6. If a service is not essential, don’t go:
Try not to go out to eat at restaurants, avoid getting your nails done, or making any hair appointments. A lot of restaurants are now doing delivery and there are ways you can do your nails and style your hair at home. You can go back to your favorite restaurant, bar, or cafe when they reopen for indoor seating. think of how amazing it will taste after such time apart!
7. Keep a routine and stay active if in quarantine:
If you are in full quartine, or if you don’t have access to a gym, then it is important to try and stay active while indoors for long periods of time. Pull up a yoga or exercise video on youtube or even just practice some meditation and stretches. If you had a super-specific routine before you began your quarantine or social distancing, then try to stick to that schedule as much as possible. Even though you may now be working from home and not seeing friends face to face, keeping a routine can help you get through this weird and difficult time.

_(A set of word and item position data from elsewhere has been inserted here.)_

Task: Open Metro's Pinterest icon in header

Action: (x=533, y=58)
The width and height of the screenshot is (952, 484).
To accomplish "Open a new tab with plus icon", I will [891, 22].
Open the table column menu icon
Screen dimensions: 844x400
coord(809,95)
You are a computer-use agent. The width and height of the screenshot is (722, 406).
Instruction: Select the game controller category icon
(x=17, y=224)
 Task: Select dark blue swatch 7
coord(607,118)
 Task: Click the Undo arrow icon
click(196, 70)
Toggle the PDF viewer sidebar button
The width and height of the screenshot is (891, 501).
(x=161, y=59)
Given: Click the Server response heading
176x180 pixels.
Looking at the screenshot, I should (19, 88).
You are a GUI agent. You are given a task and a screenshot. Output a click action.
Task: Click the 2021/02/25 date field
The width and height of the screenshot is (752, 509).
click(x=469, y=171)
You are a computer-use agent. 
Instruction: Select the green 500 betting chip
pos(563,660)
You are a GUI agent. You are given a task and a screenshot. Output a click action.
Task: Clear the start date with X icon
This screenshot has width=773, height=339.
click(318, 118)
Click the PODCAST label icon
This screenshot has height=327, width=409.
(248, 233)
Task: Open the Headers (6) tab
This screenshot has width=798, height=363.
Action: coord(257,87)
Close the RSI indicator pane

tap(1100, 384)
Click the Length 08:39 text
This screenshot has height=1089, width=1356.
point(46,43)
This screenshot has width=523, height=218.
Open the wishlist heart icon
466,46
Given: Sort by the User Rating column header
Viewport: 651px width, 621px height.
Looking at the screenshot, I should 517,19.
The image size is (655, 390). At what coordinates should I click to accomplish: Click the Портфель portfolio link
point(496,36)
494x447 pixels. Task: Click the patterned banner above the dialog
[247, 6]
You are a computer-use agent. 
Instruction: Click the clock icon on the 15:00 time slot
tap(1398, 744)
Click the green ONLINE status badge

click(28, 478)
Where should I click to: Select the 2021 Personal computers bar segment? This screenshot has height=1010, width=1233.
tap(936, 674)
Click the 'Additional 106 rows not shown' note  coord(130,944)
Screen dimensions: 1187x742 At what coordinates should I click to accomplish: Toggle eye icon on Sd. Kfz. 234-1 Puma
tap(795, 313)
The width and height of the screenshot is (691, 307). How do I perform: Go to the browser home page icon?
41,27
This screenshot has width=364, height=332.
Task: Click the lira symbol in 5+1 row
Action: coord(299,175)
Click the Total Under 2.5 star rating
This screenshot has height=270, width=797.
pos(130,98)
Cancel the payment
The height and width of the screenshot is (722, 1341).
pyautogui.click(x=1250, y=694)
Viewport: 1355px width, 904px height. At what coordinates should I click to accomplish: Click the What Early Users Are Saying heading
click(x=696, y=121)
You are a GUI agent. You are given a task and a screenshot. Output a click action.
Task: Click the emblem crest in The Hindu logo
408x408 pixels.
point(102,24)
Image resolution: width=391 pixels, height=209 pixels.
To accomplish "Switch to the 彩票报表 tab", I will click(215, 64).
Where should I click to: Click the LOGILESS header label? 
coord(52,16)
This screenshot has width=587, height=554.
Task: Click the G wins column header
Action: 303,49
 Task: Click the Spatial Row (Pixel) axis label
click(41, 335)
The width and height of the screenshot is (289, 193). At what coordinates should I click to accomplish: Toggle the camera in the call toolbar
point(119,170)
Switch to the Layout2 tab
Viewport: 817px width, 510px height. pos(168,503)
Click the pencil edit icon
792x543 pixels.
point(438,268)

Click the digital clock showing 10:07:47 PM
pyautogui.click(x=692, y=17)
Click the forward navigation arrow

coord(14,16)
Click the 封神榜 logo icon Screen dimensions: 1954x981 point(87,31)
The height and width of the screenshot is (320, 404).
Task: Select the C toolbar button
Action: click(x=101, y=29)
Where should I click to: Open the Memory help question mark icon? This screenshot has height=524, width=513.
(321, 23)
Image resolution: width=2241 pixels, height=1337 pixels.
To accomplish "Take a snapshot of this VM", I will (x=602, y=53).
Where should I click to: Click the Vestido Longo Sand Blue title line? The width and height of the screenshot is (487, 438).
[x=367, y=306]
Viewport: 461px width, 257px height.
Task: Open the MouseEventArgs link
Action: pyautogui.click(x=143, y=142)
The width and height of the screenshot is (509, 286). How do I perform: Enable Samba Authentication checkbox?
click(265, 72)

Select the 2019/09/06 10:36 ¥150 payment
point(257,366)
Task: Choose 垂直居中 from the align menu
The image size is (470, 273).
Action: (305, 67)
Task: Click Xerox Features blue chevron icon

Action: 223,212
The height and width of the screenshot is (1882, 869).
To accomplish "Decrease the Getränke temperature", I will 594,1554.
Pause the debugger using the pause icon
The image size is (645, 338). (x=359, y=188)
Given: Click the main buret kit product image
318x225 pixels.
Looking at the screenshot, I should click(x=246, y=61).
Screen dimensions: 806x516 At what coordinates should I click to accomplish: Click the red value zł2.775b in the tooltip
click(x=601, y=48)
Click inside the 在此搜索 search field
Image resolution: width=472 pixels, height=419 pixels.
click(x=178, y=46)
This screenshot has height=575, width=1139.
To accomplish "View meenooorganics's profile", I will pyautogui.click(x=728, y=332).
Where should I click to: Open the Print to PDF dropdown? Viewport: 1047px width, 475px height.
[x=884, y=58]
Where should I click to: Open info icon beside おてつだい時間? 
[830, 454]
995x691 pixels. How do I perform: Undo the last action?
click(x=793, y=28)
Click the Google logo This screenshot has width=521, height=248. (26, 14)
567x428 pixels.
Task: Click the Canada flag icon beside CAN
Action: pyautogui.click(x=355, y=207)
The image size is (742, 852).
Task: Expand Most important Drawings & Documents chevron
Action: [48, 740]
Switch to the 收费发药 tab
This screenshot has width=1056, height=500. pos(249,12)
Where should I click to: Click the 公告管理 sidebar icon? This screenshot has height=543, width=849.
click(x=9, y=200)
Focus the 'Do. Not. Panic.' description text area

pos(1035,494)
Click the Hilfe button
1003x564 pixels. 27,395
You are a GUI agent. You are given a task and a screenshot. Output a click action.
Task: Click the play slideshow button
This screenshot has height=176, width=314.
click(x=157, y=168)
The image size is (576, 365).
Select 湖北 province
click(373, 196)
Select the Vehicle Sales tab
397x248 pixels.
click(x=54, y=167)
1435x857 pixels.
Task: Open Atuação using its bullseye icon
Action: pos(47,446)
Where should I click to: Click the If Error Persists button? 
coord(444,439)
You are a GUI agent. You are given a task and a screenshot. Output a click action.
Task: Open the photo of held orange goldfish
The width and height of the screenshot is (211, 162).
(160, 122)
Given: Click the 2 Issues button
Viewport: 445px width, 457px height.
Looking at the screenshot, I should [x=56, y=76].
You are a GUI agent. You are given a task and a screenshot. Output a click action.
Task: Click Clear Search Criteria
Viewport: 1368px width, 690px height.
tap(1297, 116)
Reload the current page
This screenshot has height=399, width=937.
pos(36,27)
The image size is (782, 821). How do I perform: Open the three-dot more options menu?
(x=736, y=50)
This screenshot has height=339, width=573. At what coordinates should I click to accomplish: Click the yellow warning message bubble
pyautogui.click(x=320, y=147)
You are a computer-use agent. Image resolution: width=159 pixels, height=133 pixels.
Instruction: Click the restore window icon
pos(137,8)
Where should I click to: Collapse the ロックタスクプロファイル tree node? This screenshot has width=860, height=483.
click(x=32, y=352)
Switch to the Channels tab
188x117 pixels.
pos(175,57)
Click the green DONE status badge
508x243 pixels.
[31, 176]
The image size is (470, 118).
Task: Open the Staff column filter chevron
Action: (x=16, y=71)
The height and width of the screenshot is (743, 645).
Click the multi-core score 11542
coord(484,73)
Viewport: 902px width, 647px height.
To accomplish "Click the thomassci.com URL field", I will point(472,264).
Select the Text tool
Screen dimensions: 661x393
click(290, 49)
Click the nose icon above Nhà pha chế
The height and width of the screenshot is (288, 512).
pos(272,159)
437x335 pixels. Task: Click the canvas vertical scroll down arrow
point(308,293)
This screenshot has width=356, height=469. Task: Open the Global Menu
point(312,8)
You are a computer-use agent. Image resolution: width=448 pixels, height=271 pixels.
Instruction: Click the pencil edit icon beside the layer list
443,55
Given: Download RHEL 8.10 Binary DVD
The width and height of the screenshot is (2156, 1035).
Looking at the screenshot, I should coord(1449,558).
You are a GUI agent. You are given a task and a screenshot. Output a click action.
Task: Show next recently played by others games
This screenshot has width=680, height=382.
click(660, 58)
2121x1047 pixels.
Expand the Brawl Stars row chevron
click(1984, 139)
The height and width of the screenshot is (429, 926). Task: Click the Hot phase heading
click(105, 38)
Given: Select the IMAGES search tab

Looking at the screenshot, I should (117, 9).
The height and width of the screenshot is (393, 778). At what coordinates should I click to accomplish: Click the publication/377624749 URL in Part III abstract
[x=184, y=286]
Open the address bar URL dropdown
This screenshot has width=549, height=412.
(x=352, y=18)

8. Don’t be afraid to go outside:
I feel like a lot of people are on two ends of a spectrum. They’re either “I’m going to keep doing everything” or “I’m not leaving my house until this is over”. There is a middle ground. If you need serious medical attention, of course, go out and get it. People of course still need to get to their doctors or pharmacies if something is wrong and they need medication. If your job is still having you work in the office then you’ll obviously need to leave the house and go to work. Dogs still need to be walked and you still need to go buy groceries. As weird as all of this is, parts of life still need to go on. Just be safe, avoid large crowds, and keep the recommended six feet away.
9. Do work from home if possible:
If your job is allowing you to work from home, take the opportunity to do so. I know it can be a complete shock to your everyday life and routine, but again, this is all about slowing the spread. The fewer people out at any given time to spread the disease, the better. If you are going to be working from home, be sure to keep your area clean and disinfected.
10. Don’t travel, if possible:
Avoid traveling if possible. Traveling on airplanes, and even in cars, is how this disease spread so rapidly. Try to not travel unless absolutely necessary. If you have to travel, then be as careful as possible. Sanitize, wash, and lotion your hands frequently. Wear gloves if you have them and avoid touching your face.